- _PROMPT_:
Scan the data below. Pull out each line where "blue" occurs.

┌─ DATA PROVIDED

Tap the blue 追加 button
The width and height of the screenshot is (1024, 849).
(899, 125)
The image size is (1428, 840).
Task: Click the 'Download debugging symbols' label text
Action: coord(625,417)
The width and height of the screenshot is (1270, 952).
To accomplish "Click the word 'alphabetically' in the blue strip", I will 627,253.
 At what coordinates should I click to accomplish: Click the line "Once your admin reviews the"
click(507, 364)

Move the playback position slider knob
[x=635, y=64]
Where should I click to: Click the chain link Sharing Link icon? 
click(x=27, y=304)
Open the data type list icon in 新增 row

└─

- _REPLY_:
Tap the blue 追加 button
To accomplish "Click the word 'alphabetically' in the blue strip", I will 627,253.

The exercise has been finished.